▸ TASK DETAILS
Reproduce the material from its start through the line containing "Click the 블랙", switching "Spotify" to "Deezer" and leaving everything else unchanged.

▸ DATASET
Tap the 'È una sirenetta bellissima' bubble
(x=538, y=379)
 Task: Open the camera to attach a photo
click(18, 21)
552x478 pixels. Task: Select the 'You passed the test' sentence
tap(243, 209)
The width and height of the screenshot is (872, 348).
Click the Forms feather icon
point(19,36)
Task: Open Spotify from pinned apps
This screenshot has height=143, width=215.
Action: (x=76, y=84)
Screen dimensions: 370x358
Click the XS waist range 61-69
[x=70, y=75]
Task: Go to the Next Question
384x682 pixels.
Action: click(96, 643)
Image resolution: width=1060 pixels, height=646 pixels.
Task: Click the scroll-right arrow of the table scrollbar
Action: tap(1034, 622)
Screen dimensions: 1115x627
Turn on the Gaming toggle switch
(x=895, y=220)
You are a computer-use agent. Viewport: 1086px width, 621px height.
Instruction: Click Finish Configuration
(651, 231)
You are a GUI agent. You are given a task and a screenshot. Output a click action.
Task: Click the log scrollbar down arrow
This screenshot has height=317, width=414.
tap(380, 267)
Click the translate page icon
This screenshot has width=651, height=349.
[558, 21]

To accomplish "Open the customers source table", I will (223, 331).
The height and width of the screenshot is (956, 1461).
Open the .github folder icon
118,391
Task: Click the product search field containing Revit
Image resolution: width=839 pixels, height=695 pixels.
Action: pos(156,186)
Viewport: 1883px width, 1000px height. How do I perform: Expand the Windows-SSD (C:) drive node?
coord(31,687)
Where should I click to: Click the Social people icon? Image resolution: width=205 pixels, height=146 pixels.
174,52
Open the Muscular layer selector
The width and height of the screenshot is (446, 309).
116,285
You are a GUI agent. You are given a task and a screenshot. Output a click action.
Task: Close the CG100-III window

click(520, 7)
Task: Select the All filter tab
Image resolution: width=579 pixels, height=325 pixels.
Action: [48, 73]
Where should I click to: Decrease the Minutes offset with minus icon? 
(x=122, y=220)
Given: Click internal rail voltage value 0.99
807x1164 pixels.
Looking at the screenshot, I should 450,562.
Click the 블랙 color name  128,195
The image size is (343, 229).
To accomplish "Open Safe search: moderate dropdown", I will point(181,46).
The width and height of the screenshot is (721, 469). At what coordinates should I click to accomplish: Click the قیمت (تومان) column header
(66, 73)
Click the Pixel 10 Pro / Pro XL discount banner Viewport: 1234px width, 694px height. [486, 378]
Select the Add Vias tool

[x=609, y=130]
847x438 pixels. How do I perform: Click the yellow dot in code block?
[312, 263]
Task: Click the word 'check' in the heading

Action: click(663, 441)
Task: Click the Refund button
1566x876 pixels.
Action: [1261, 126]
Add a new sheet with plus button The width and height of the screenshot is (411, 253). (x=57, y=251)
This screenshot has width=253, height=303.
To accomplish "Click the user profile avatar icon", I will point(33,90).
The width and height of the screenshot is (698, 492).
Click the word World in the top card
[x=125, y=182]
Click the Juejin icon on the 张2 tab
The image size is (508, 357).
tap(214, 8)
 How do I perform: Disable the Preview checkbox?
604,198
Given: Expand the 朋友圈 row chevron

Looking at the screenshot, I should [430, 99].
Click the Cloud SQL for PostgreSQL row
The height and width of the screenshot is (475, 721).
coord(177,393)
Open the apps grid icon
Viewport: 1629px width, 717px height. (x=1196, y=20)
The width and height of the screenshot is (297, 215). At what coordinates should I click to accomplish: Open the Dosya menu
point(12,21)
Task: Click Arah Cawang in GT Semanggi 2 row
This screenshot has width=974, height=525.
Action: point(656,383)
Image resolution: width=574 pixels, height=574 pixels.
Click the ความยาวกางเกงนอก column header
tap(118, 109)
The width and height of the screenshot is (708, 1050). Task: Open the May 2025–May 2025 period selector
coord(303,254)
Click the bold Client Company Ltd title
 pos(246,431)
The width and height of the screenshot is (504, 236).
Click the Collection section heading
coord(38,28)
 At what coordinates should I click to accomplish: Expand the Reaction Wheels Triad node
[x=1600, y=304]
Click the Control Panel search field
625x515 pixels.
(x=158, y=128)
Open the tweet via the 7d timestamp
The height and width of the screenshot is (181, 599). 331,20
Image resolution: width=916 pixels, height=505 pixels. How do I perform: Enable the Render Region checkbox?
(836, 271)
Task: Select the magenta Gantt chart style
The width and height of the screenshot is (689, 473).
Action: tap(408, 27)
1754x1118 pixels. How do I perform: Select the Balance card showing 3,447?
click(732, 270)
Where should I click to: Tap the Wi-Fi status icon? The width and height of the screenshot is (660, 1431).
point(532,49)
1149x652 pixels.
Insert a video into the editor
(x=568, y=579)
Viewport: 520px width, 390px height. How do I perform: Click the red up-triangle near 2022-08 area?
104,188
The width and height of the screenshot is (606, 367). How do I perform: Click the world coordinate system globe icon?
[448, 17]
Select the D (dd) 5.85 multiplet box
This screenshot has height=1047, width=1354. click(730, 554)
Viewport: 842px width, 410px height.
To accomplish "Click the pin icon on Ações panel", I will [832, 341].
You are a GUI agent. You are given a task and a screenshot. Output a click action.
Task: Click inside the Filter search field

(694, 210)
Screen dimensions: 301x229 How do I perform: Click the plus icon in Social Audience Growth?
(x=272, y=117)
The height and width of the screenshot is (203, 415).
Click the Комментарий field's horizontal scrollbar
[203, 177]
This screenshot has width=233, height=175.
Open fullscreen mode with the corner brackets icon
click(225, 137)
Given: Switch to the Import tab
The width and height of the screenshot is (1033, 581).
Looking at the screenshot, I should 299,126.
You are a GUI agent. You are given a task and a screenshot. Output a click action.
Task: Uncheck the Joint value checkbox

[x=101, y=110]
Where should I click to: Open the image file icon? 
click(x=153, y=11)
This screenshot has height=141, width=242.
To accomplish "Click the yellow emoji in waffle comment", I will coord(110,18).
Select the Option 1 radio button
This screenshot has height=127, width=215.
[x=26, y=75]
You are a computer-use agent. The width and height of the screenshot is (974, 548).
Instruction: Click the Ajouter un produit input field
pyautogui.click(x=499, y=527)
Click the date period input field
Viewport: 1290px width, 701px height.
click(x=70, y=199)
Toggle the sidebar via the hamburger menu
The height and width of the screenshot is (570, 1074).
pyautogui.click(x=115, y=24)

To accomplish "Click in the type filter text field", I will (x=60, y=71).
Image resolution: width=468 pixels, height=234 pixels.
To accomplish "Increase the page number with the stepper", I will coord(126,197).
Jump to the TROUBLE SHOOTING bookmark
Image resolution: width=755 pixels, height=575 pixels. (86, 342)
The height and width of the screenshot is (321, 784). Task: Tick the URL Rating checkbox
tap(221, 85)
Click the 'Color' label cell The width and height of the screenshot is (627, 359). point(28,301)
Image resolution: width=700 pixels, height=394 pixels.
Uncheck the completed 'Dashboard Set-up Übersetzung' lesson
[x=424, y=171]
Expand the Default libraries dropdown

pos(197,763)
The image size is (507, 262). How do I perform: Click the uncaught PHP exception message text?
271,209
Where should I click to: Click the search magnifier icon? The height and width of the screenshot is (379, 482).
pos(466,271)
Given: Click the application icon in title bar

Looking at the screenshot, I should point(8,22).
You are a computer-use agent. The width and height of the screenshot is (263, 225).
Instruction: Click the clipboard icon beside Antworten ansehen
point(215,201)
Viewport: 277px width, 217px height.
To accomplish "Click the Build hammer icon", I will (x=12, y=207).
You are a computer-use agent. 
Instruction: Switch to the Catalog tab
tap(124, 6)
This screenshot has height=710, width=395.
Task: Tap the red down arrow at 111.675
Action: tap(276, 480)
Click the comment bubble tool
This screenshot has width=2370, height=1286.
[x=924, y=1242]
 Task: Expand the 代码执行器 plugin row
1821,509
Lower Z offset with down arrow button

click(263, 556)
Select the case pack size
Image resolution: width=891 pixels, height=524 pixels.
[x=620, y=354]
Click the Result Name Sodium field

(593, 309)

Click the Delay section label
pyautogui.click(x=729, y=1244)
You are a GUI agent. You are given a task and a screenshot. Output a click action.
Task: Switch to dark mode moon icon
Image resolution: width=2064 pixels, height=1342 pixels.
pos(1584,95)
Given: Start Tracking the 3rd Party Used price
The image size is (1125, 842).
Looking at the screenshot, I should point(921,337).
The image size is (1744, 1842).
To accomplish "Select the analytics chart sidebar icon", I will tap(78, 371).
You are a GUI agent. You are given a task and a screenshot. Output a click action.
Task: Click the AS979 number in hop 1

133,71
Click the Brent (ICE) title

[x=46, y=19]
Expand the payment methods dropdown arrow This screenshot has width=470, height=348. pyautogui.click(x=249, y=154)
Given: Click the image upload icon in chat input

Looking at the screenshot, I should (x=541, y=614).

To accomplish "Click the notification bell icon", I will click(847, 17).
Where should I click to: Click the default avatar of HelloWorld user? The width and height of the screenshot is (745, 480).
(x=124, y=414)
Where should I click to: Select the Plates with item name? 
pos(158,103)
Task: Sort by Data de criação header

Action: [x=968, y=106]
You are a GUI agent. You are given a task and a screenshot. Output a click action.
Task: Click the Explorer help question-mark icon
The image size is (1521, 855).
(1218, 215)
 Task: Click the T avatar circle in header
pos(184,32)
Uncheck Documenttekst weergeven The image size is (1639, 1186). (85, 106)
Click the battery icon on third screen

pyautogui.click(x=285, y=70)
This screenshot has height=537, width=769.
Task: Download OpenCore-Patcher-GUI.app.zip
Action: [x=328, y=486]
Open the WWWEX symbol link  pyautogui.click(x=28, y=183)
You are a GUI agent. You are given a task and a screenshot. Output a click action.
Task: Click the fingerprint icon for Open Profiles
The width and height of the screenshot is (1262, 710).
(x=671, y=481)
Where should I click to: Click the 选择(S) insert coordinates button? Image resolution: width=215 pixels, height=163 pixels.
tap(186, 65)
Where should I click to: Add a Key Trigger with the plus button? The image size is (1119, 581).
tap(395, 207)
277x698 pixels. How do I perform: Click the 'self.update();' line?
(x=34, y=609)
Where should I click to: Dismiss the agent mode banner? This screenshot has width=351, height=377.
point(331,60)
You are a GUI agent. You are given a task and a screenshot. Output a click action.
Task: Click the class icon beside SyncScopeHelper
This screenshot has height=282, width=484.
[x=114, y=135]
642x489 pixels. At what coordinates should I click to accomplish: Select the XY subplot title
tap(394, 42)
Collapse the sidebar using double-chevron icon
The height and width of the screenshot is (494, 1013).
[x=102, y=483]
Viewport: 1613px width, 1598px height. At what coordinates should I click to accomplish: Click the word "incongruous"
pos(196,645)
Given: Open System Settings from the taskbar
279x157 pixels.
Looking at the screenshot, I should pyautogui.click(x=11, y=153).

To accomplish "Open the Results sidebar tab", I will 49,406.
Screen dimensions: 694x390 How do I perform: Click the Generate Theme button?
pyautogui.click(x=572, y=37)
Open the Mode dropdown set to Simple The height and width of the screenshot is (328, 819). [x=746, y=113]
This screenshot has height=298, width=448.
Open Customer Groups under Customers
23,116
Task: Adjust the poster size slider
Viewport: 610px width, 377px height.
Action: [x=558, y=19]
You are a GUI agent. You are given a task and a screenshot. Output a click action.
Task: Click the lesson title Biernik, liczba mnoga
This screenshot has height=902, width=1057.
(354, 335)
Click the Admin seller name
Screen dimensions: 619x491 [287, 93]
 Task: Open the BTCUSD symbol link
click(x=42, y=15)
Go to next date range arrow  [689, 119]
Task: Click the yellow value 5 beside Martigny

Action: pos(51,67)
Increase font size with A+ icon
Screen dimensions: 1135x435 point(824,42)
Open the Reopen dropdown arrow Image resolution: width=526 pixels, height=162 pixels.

▸ ANSWER TO THIS TASK
Tap the 'È una sirenetta bellissima' bubble
(x=538, y=379)
 Task: Open the camera to attach a photo
click(18, 21)
552x478 pixels. Task: Select the 'You passed the test' sentence
tap(243, 209)
The width and height of the screenshot is (872, 348).
Click the Forms feather icon
point(19,36)
Task: Open Deezer from pinned apps
This screenshot has height=143, width=215.
Action: (x=76, y=84)
Screen dimensions: 370x358
Click the XS waist range 61-69
[x=70, y=75]
Task: Go to the Next Question
384x682 pixels.
Action: click(96, 643)
Image resolution: width=1060 pixels, height=646 pixels.
Task: Click the scroll-right arrow of the table scrollbar
Action: tap(1034, 622)
Screen dimensions: 1115x627
Turn on the Gaming toggle switch
(x=895, y=220)
You are a computer-use agent. Viewport: 1086px width, 621px height.
Instruction: Click Finish Configuration
(651, 231)
You are a GUI agent. You are given a task and a screenshot. Output a click action.
Task: Click the log scrollbar down arrow
This screenshot has height=317, width=414.
tap(380, 267)
Click the translate page icon
This screenshot has width=651, height=349.
[558, 21]

To accomplish "Open the customers source table", I will (223, 331).
The height and width of the screenshot is (956, 1461).
Open the .github folder icon
118,391
Task: Click the product search field containing Revit
Image resolution: width=839 pixels, height=695 pixels.
Action: pos(156,186)
Viewport: 1883px width, 1000px height. How do I perform: Expand the Windows-SSD (C:) drive node?
coord(31,687)
Where should I click to: Click the Social people icon? Image resolution: width=205 pixels, height=146 pixels.
174,52
Open the Muscular layer selector
The width and height of the screenshot is (446, 309).
116,285
You are a GUI agent. You are given a task and a screenshot. Output a click action.
Task: Close the CG100-III window

click(520, 7)
Task: Select the All filter tab
Image resolution: width=579 pixels, height=325 pixels.
Action: [48, 73]
Where should I click to: Decrease the Minutes offset with minus icon? 
(x=122, y=220)
Given: Click internal rail voltage value 0.99
807x1164 pixels.
Looking at the screenshot, I should 450,562.
Click the 블랙 color name  128,195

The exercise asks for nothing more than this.